» **EXERCISE**
Repeat every line from the line containing "Viewport: 1148px width, 705px" to the end of the data, exactly. Leave the pictures out.

------------------------------------------------------------------------

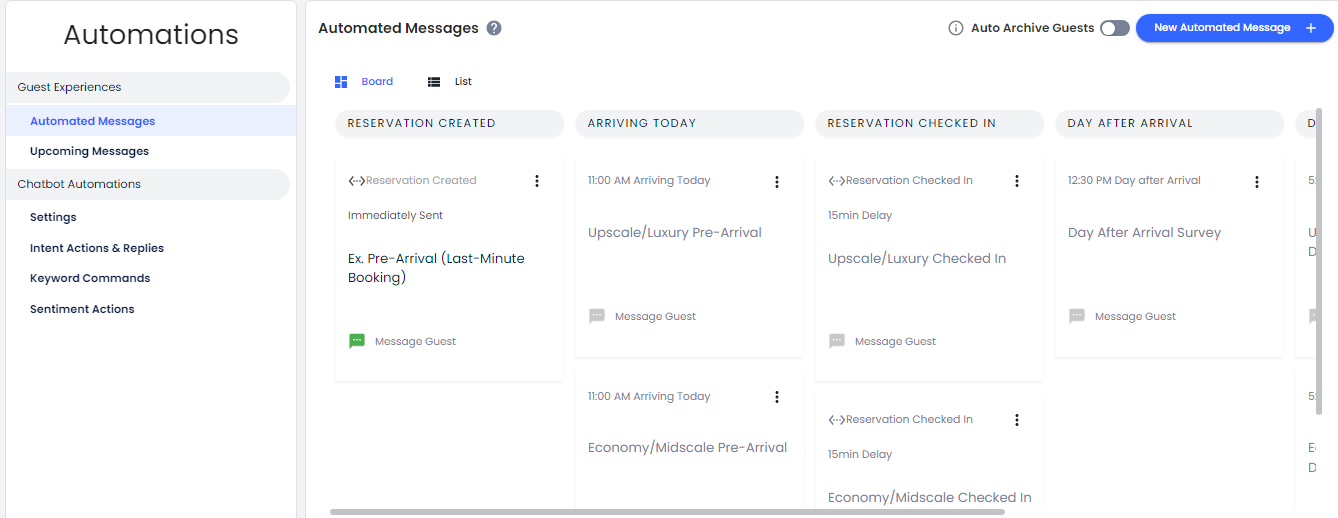The height and width of the screenshot is (518, 1338).
Task: Click the New Automated Message button
Action: click(x=1235, y=28)
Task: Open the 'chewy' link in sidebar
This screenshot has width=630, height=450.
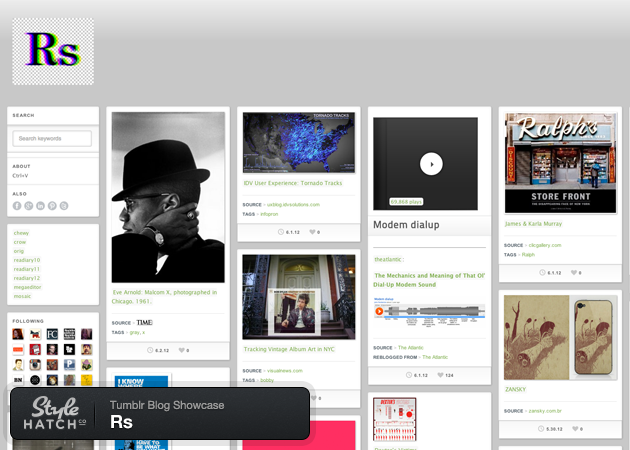Action: pyautogui.click(x=21, y=233)
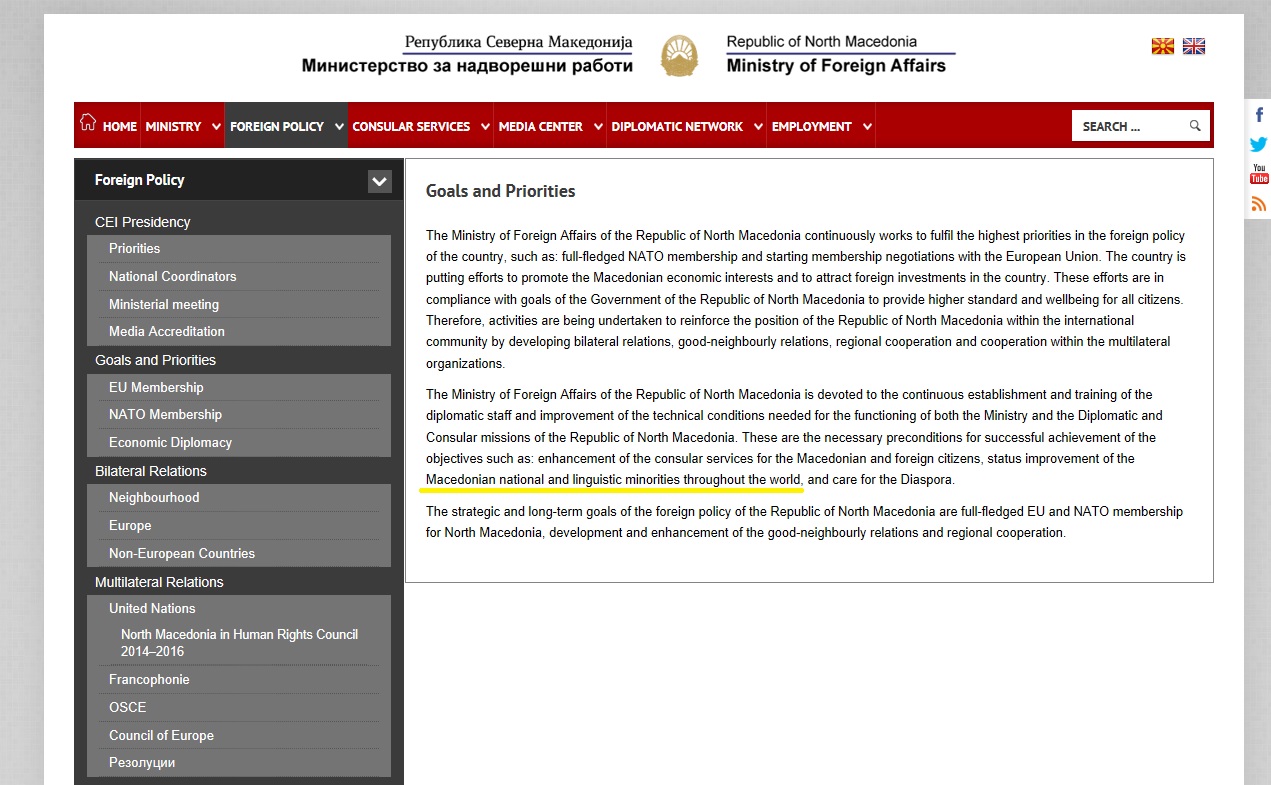Collapse the Foreign Policy sidebar panel
1271x785 pixels.
pos(379,181)
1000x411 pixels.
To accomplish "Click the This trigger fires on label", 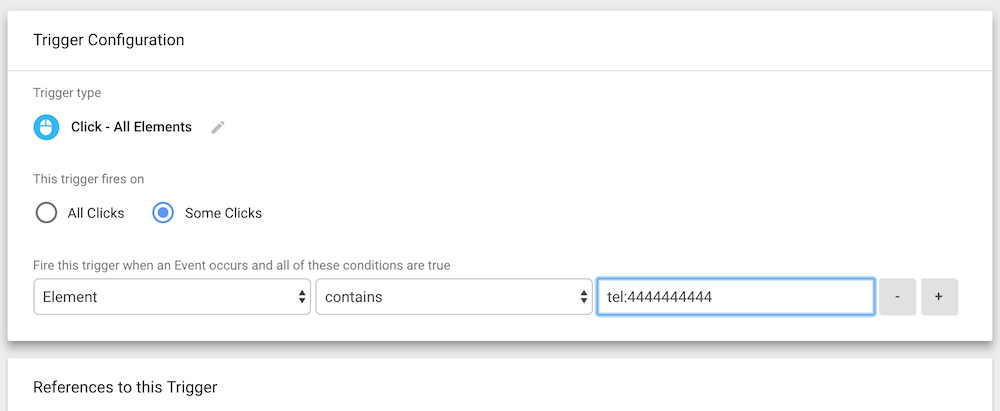I will [89, 179].
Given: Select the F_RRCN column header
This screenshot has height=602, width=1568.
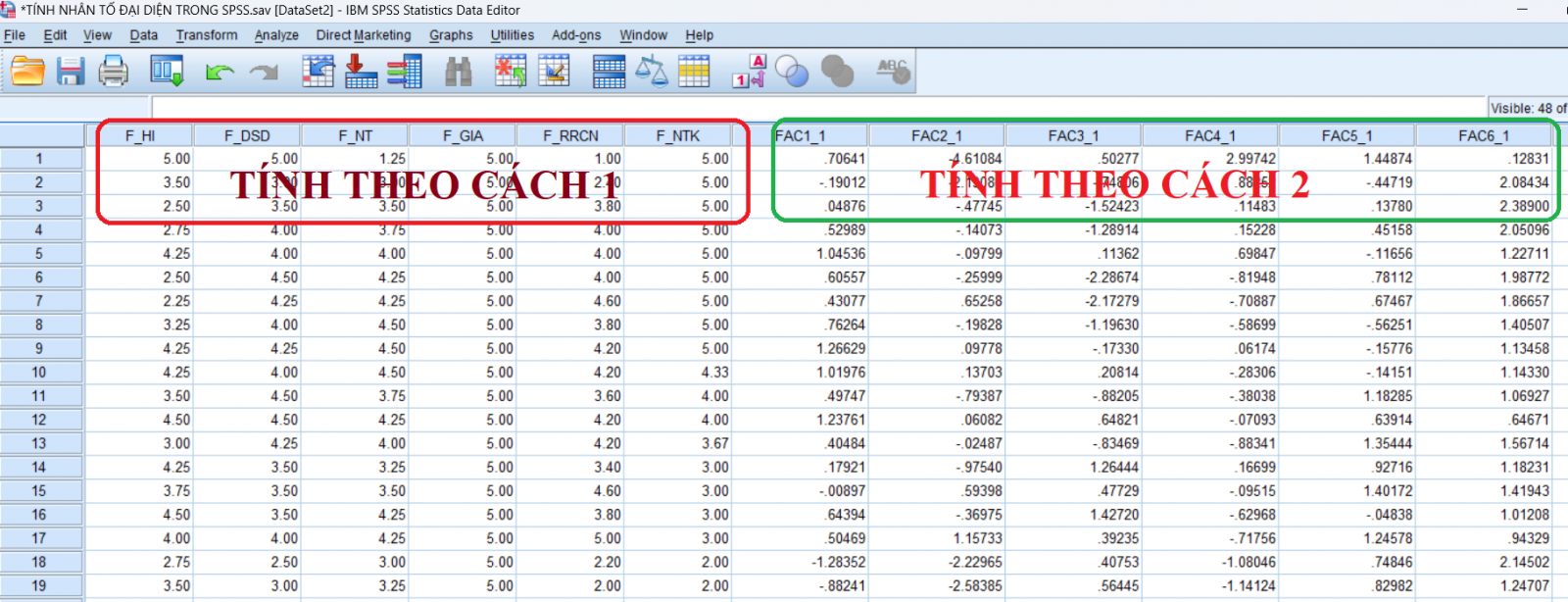Looking at the screenshot, I should click(x=570, y=135).
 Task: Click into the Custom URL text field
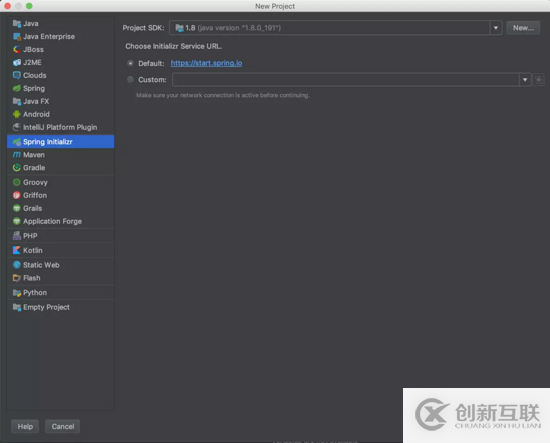(x=346, y=80)
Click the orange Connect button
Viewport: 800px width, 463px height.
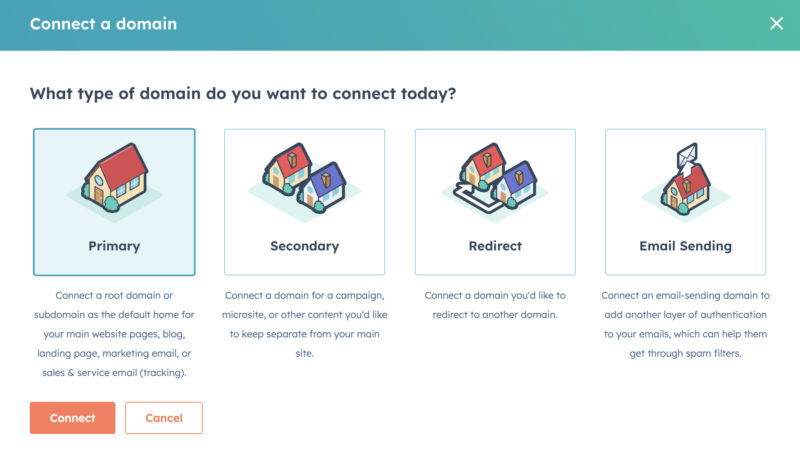click(x=72, y=418)
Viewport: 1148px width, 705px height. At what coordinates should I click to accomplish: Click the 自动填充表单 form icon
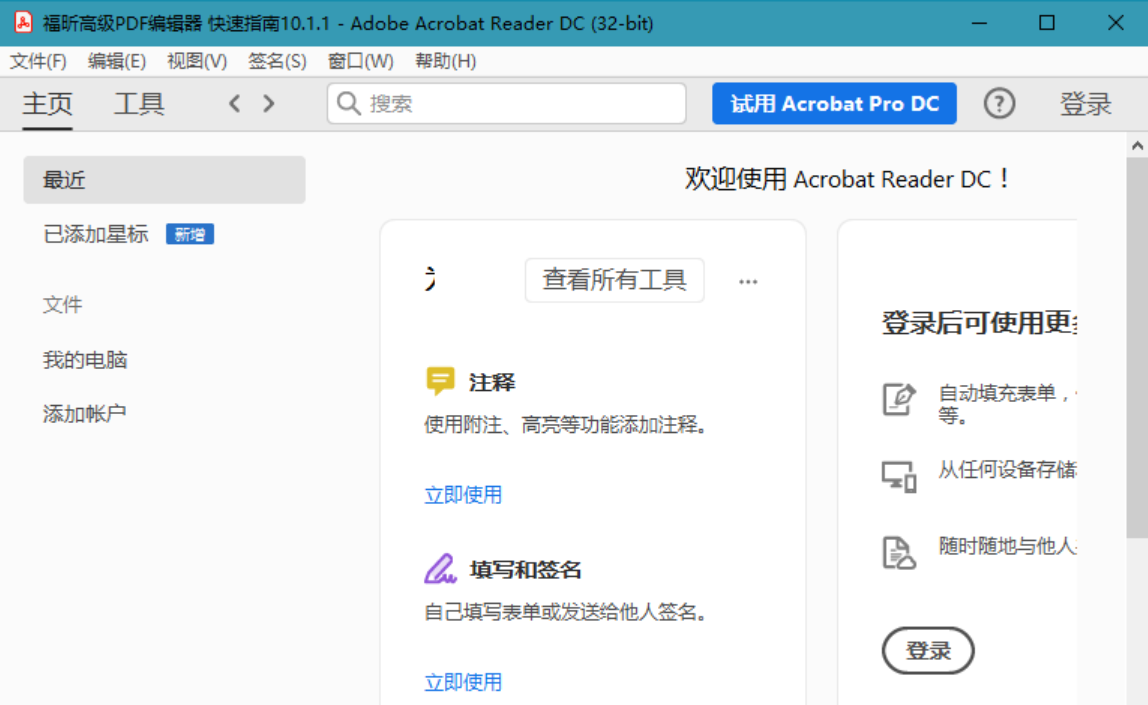(x=898, y=397)
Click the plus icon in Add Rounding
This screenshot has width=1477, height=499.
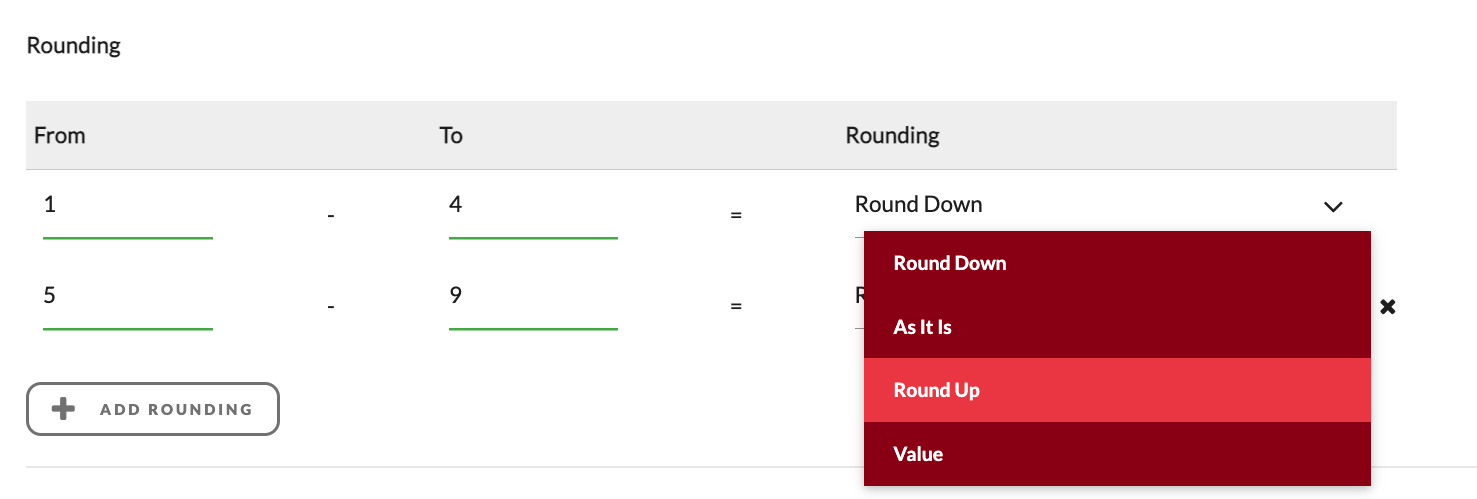[x=64, y=409]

------------------------------------------------------------------------

» **EXPECTED ANSWER**
Viewport: 1148px width, 705px height. At what coordinates should I click to accomplish: Click the 自动填充表单 form icon
(x=898, y=397)
Click the plus icon in Add Rounding
This screenshot has width=1477, height=499.
[x=64, y=409]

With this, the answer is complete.